EghtesadOnline: Iran continues to set a global example through its progressive and inclusive refugee policies, but the country needs more support hosting one of the largest refugee populations in the world, said UN High Commissioner for Refugees Filippo Grandi during a three-day visit.
The country is home to almost one million registered refugees, a vast majority of whom are from Afghanistan.
The high commissioner recognized Iran’s generous policies, which are oriented towards the inclusion of refugees in national services and the economy, including access to the national health insurance scheme and permission to work in a range of occupations.
In a groundbreaking move, since 2015, all Afghan children, regardless of status, have also had access to primary and secondary education, according to Financial Tribune.
In Tehran, Grandi met government officials, including Foreign Minister Mohammad Javid Zarif and Interior Minister Abdolreza Rahmani Fazli as well as Director General of the Bureau for Aliens and Foreign Immigrants’ Affairs Ahmad Mohammadifar, expressing UNHCR’s commitment to support Iran’s efforts in providing protection and seeking solutions for Afghan refugees while calling for greater international support.
The high commissioner’s visit to Iran is the first leg of a three-country tour that includes Afghanistan and Pakistan to address the Afghan refugee situation.

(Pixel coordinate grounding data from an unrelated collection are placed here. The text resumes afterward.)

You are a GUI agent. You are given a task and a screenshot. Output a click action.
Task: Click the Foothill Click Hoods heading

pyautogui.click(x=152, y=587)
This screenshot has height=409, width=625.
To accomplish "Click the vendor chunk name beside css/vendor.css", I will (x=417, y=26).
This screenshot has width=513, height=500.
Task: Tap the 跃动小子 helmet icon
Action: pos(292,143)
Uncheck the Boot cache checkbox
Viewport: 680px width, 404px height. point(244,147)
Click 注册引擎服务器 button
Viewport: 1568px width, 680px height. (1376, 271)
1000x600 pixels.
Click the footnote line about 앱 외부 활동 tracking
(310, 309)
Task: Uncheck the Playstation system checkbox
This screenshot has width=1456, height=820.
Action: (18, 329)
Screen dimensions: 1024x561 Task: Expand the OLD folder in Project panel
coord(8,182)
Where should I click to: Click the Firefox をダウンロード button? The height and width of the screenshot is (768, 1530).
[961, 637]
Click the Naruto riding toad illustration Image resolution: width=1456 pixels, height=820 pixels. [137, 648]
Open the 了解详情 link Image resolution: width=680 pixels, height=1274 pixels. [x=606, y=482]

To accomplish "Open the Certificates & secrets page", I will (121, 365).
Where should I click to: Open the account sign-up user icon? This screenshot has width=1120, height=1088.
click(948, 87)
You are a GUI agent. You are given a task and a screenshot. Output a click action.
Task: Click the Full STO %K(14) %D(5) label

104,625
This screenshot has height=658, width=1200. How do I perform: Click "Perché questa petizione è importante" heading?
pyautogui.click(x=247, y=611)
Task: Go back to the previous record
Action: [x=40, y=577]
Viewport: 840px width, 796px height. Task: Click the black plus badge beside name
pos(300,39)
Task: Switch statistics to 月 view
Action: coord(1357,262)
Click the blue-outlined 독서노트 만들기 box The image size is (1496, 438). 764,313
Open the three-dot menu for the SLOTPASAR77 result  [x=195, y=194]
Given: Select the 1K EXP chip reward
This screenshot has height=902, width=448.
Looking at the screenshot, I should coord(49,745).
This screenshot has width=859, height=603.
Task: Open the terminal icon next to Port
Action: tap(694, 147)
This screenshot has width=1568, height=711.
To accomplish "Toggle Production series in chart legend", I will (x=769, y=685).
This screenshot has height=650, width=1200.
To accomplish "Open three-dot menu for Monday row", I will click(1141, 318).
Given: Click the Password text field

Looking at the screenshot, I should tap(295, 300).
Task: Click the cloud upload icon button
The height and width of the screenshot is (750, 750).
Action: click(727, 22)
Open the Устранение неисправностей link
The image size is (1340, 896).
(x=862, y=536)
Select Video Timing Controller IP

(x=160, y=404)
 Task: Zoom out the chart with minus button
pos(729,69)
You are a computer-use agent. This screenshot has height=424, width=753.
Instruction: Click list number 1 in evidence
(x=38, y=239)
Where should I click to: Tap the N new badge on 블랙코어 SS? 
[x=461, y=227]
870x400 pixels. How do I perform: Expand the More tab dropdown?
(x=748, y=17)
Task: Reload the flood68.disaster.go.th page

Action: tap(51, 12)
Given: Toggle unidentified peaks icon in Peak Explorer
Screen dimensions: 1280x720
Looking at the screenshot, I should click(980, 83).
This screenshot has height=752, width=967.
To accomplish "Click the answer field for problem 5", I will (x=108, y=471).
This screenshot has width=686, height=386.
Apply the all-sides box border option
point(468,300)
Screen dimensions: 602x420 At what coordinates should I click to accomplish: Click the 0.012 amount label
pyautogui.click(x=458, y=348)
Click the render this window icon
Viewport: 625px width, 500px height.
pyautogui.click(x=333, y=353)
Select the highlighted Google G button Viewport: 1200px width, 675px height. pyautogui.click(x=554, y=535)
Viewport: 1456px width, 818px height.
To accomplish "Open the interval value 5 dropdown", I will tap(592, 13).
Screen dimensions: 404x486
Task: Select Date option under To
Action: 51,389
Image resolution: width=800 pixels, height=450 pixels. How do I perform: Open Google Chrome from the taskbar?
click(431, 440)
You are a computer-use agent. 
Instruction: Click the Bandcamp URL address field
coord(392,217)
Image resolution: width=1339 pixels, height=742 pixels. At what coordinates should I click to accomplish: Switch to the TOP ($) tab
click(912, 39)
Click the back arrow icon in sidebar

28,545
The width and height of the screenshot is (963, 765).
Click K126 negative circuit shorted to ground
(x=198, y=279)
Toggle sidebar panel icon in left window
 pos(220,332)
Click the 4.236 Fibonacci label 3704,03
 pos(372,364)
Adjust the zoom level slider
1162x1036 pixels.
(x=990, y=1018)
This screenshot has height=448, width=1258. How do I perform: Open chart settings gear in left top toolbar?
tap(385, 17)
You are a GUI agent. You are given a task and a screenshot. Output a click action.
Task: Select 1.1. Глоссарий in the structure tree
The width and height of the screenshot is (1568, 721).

On the outskirts of Tehran, the UNHCR chief heard from members of the Afghan refugee community during a visit to the Persian Gulf Refugee Administration Center that provides documentation services for refugees.
He also visited the city of Mashhad, home to Iran’s second largest population of Afghan refugees, to meet the governor and visit a vocational training college for refugees and a government-funded charity hospital providing medical services such as kidney dialysis for both documented and undocumented Afghans.
Working to Address Situation of Undocumented Refugees
In addition to the registered refugees, who hold identity documentation, the government also estimates that there are some 1.5-2 million undocumented Afghan refugees in the country.
Over the past year, noteworthy steps have been taken toward identifying this group and recording their presence, initially through a “headcount”.
A growing number, some half a million, of Afghan passport holders with Iranian work permits are also present in the country.
At a meeting with Iran’s diplomatic community in Tehran, Grandi said that at a time when Iran is facing economic pressures, vulnerable populations, including refugees, need more support.
In hosting almost a million refugees and working to address the situation of the undocumented population, the Iranian government is making an important contribution to the management of refugee movements in the region and beyond, which should be supported.
While the volatile security situation in Afghanistan is currently not encouraging large-scale returns from Iran, some refugees are asking for support to find jobs or start businesses back home in Afghanistan.
“It’s a sign of people looking to their long-term future with hope,” Grandi said. “We must not forget that the solution lies in Afghanistan and on the stability, security and prosperity of Afghanistan.”
The Afghan refugee situation is one of the largest and most protracted in the world, with many having been in Iran for as long as 40 years—meaning many young refugees are third or even fourth generation, born and raised in Iran.
Painfully aware of the prevailing insecurity in their homeland, they nevertheless still dream of one day returning to their roots.
“This is a long-term refugee community; some of them have been here for decades, some were born here. There is a lot of ... entrepreneurial potential in this community,” Grandi said.
In a discussion with refugee entrepreneurs who are running businesses around the country, employing Iranians as well as their compatriots, Grandi heard from 27-year-old Somayeh Ghaznavi, who runs a tailoring business in Tehran.
“It feels really good that I am working for myself. But I need support to continue,” she said. “I lost everything once, but I am trying again. I am still hopeful of becoming more successful and managing my life.”
She started her business after completing a business skills training program run by UNHCR partner ILIA, and now employs four women seamstresses to sew staff uniforms for a popular restaurant in Tehran and is able to support her family.
Born and raised in Iran, Somayeh attributed her success to the ILIA center, which not only trained her but now provides premises for her workshop.
“I encouraged them to use their entrepreneurial spirit, not to depend on aid, to achieve self-reliance,” Grandi said. “These successful entrepreneurs, small but successful, have been able to pay back not through charity, not through aid, but by employing other refugees and by employing Iranians.”
The challenge, said Grandi, is to make sure Iran is supported and funded by the international community so it can continue on this path.
“Iran has experienced 39 years of a refugee situation since it started receiving Afghans in 1979,” he said.
While in Tehran, Grandi also highlighted the new global compact on refugees, due to be adopted by UN member states later this year. It will provide a blueprint for how the international community will engage with countries like Iran, hosting large refugee populations.
“This is the global compact on refugees made real, made live. Iran is already implementing many of the responsibilities and contributing to a shared public good—the well-being of refugees,” he said.
“I hope Iran’s example will be taken up by other countries and will receive the support it deserves.”